1、留置所から始まる何かを期待するのは、間違っている。
言葉の通じない異世界人が、道端に落ちていたなら・・・
ペトラは確実にお巡りさんを召喚するでしょう。
「ぐぎゃ」
強かに硬い地面へ尻もちをついて、図らずも可愛げのない声が漏れました。目には視界を霞ませるほどの涙が、痛みの為に滲んでいます。
大の大人が階段を踏み外して尻もちをつくとか、恥ずかしくて、顔があげられない。
しかし人の少ない平日の昼間とは言え、いつまでも公共かつ、人目のある駅の階段で座り込んでいるのは、さらに恥ずかしい。アラサーにふさわしい丈のスカートをはいているので、パンチラはしていないはずですが。
私は立ち上がるため、地面へ手をつきました。足の力だけでは立ち上がれない、運動不足による体力の低下が悩ましい。ちらっと浮かんだ「加齢」の2文字はなかった事にします。
「ん?・・・砂?」
踏み外した階段は幸いにも最後の1段だったので、記憶が確かなら点字ブロックの上、もしくは近くであるはずです。そうでなくても駅構内はタイル張りでした。

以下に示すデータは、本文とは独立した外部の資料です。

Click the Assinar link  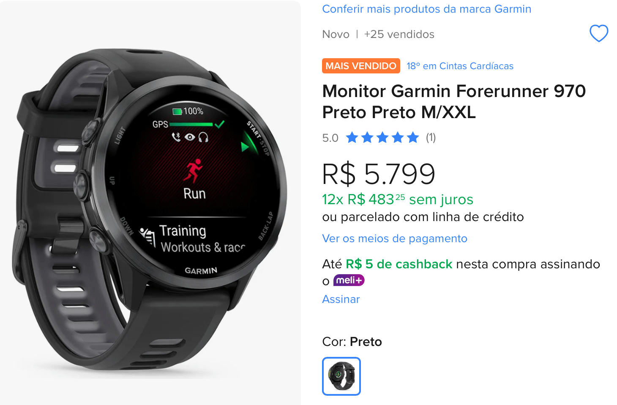pos(341,299)
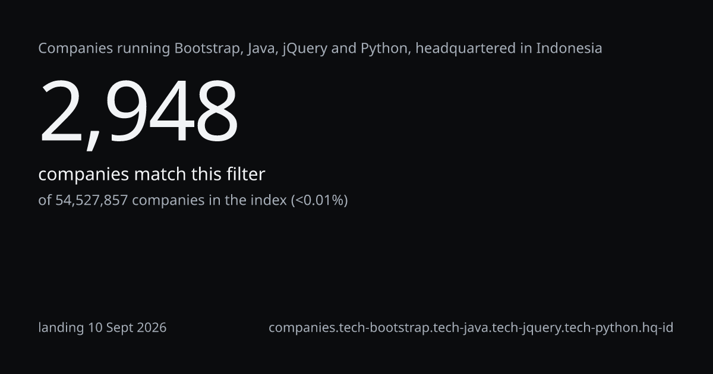Select the 'companies match this filter' label
Screen dimensions: 713x374
152,175
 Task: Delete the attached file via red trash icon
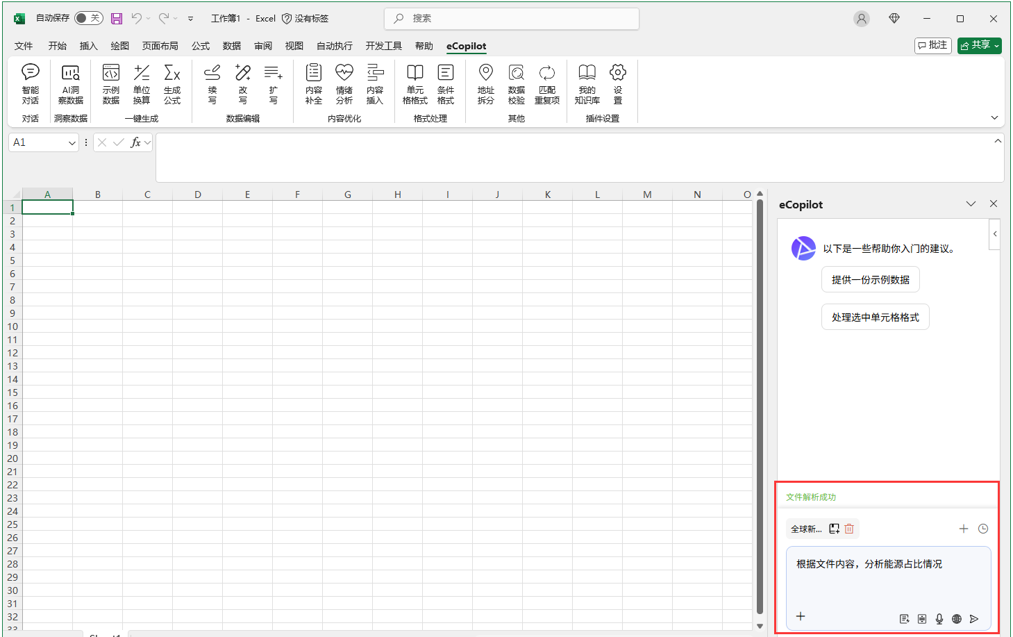tap(849, 529)
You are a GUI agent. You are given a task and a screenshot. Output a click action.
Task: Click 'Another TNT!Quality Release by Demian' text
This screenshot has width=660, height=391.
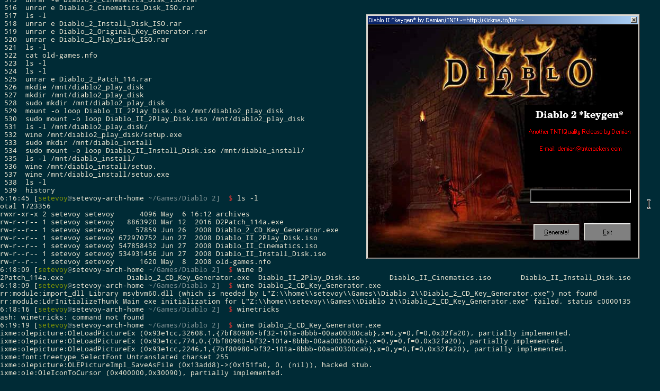pos(580,132)
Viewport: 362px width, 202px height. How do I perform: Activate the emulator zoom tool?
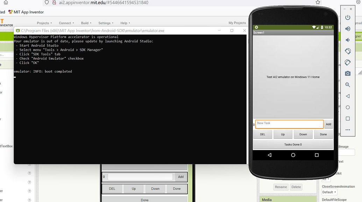tap(348, 85)
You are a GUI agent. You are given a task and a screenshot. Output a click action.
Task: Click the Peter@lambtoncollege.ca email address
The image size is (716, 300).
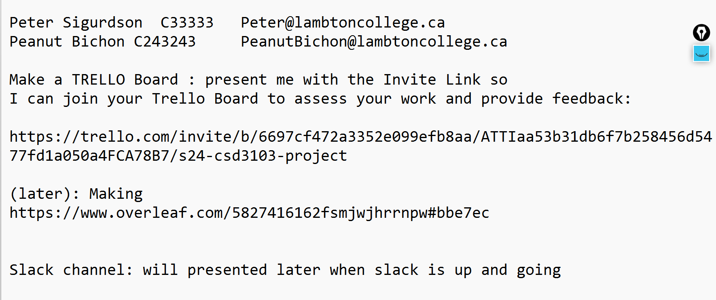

こんな・・・懐かしい記憶の中にある、砂地の運動場のような感触であるはずがありません。涙でぼんやりしたままの視界では、その正体を知ることはできませんが、きっと誰かのいたずらで砂が撒かれていて、私はそれに足を取られて転んでしまったのでしょう。
ひどい事をする人もいたものだと、ため息を吐きつつ立ち上がりかけて、誰かに背中を押されました。
「ぐぅっ?!」
急なことに何の反応もできず、地面へうつぶせで倒れ込んでしまいました。かろうじて横を向いたため、地面とキッスする事態にはなりませんでしたが、頬にべったりと砂が張り付いた感触がします。
悪意あるいたずらの、新たな犠牲者でも降ってきたのでしょうか。今日はとことん、ついていませんね。
またため息を吐いたところで、無理やり両手を背へ回されて拘束されました。
「あ-l:ん・l@。・、¥;0-¥?!」
私の背後にいる男性が、何やら大声で訊ねてくるのですが、全く聞き取れません。と言うか、日本語でさえないような。外国の方でしょうか。
それにしても、助け起こそうとしているにしては乱暴すぎですよ。
「@;@あ-l:ん・l@。・、¥;0-¥¥?!」
相変わらず、同じようなことを叫んでいる男性は、私の腕を後ろ手に固定したままゴソゴソしています。何をしているのか見ようと体をひねったところ、バランスを崩した背後の男性の足が私の顔の目の前まで滑ってきて、やっと涙が引きかけた目に砂が入ってしまいました。
「いぅ~っ!!」
先程の比ではない涙があふれてきて、再び視界がはっきりしなくなります。
「:l%&”~|お>!」
そんな私の肩を両側面から掴むようにした男性は、またわからない言葉で話しながら、私を立たせます。そして「ちっ」と舌打ちをしたかと思うと、おもむろに私を担ぎ上げました。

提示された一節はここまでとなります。